- Exercise directions: Reproduce the passage of the cgroup TODOs reply below between "Glauber Costa <glommer@xxxxxxxxxxxxx>" and "generally is silly.", inclusive.

- Text provided:
....................

Re: [RFC] cgroup TODOs

Glauber Costa <glommer@xxxxxxxxxxxxx> · Fri, 14 Sep 2012 12:16:31 +0400

First:

Can we please keep some key userspace guys CCd?

> 1. cpu and cpuacct
> 
>   They cover the same resources and the scheduler cgroup code ends up
>   having to traverse two separate cgroup trees to update the stats.
>   With nested cgroups, the overhead isn't insignificant and it
>   generally is silly.
> 
>   While the use cases for having cpuacct on a separate and likely more
>   granular hierarchy, are somewhat valid, the consensus seems that
>   it's just not worth the trouble and cpuacct should be removed in the
>   long term and we shouldn't allow overlapping controllers for the
>   same resource, especially accounting ones.
> 
>   Solution:
> 
>   * Whine if cpuacct is not co-mounted with cpu.
> 
>   * Make sure cpu has all the stats of cpuacct.  If cpu and cpuacct
>     are comounted, don't really mount cpuacct but tell cpu that the
>     user requested it.  cpu is updated to create aliases for cpuacct.*
>     files in such cases.  This involves special casing cpuacct in
>     cgroup core but I much prefer one-off exception case to adding a
>     generic mechanism for this.
> 
>   * After a while, we can just remove cpuacct completely.
> 
>   * Later on, phase out the aliases too.
> 
>   Who:
> 
>   Me, working on it.
I can work on it as well if you want. I dealt with it many times in the
past, and tried some different approaches, so I am familiar. But if
you're already doing it, be my guest...

> 
> 2. memcg's __DEPRECATED_clear_css_refs
> 
>   This is a remnant of another weird design decision of requiring
>   synchronous draining of refcnts on cgroup removal and allowing
>   subsystems to veto cgroup removal - what's the userspace supposed to
>   do afterwards?  Note that this also hinders co-mounting different
>   controllers.

....................

- Excerpted records:
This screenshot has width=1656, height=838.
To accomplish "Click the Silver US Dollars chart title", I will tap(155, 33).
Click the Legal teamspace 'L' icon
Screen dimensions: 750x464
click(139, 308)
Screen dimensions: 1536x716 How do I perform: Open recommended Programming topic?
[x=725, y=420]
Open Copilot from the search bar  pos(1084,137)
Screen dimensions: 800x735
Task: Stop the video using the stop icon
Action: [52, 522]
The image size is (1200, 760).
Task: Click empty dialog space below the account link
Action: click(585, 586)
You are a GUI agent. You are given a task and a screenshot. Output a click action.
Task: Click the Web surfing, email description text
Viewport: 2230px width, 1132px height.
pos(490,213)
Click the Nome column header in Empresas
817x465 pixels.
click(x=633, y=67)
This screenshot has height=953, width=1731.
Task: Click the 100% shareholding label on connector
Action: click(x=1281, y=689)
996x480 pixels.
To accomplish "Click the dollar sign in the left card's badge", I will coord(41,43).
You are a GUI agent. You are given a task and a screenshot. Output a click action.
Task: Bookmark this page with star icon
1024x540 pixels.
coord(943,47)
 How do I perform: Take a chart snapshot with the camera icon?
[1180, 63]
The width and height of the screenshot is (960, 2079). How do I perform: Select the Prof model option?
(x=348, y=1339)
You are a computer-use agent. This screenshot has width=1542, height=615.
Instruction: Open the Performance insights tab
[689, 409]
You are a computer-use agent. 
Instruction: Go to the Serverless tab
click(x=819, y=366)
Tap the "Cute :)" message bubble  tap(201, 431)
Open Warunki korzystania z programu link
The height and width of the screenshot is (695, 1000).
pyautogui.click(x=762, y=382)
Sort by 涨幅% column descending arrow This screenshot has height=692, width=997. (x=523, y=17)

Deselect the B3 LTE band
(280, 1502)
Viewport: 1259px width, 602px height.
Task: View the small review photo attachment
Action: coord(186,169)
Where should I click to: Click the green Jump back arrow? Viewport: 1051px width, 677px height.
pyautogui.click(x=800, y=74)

....................

- Answer in full:
Glauber Costa <glommer@xxxxxxxxxxxxx> · Fri, 14 Sep 2012 12:16:31 +0400

First:

Can we please keep some key userspace guys CCd?

> 1. cpu and cpuacct
> 
>   They cover the same resources and the scheduler cgroup code ends up
>   having to traverse two separate cgroup trees to update the stats.
>   With nested cgroups, the overhead isn't insignificant and it
>   generally is silly.